The Iraqi authorities should hold fighters and commanders in the Iraqi security forces and militias accountable for any abuses committed during military operations and make public the results of investigations into these abuses.

In light of violations in previous operations to retake territory from ISIS, Human Rights Watch has also provided al-Abadi with recommendations to prevent abuses during any screening and detention processes linked to the Mosul operation. If Iraqi and allied Kurdish forces set up centers to screen people who leave Mosul, only Iraqi Security Forces or Kurdistan Regional Government forces should operate them, not abusive armed forces. Authorities should ensure that the screening process is limited to a period of hours, and that anyone held longer is treated as detained and entitled to all protection of detainees under Iraqi and international law. No one should be presumed to be ISIS-affiliated or otherwise suspected of criminal activity based only on gender, age, religious sect, or tribal name.

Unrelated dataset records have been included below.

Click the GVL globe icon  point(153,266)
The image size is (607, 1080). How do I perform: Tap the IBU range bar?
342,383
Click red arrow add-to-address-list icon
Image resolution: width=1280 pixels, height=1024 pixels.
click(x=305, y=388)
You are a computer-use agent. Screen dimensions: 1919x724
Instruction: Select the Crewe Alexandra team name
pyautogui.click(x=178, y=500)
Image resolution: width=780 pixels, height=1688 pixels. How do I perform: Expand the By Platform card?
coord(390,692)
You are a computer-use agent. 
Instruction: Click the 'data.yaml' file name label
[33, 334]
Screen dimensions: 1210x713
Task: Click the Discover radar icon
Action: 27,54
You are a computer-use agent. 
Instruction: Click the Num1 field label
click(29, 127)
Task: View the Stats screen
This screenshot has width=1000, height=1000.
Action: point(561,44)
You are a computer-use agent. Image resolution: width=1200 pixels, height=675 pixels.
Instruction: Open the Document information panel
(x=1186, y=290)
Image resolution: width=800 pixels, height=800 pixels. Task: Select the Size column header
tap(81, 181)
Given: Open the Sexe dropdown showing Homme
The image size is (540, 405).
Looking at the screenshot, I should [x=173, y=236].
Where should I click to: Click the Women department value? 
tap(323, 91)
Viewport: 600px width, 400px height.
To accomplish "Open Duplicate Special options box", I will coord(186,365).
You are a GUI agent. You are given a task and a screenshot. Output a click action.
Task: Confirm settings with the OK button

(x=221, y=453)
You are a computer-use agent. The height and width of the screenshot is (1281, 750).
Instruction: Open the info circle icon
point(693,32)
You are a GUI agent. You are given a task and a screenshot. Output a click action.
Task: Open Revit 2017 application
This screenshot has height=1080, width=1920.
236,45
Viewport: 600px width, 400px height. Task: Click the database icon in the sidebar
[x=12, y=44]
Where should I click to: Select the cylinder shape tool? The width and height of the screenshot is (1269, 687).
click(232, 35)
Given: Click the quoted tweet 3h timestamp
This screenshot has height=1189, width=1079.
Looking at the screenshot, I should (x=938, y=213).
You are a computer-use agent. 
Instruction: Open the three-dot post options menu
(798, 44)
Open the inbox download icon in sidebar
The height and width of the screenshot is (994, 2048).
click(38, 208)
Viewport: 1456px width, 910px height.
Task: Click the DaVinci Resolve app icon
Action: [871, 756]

Human Rights Watch noted with concern that under Iraqi law, the age of criminal responsibility is nine. If authorities screen children leaving Mosul and suspect that they were recruited or used as child soldiers by Islamic State, their treatment should focus on rehabilitation and social reintegration, not detention or prosecution.

The Iraqi authorities should promptly inform detainees of any charges against them and provide them with an opportunity to promptly challenge their detention before an independent judicial body, as required under Iraqi law. The authorities should allow independent protection monitors access to all screening and detention centers.

Since the Fallujah operation, al-Abadi’s government has refused to make public any information on the number of people killed and detained during and after the operation despite numerous requests from Human Rights Watch. The authorities should make public the number of fighters and civilians killed or detained as a result of the conflict with ISIS, and the charges brought against those in detention.

“Iraqi officials operating the screening centers and detention facilities should appreciate how vulnerable fleeing civilians will be, and treat them with care, respect, and the presumption of innocence,” Fakih said.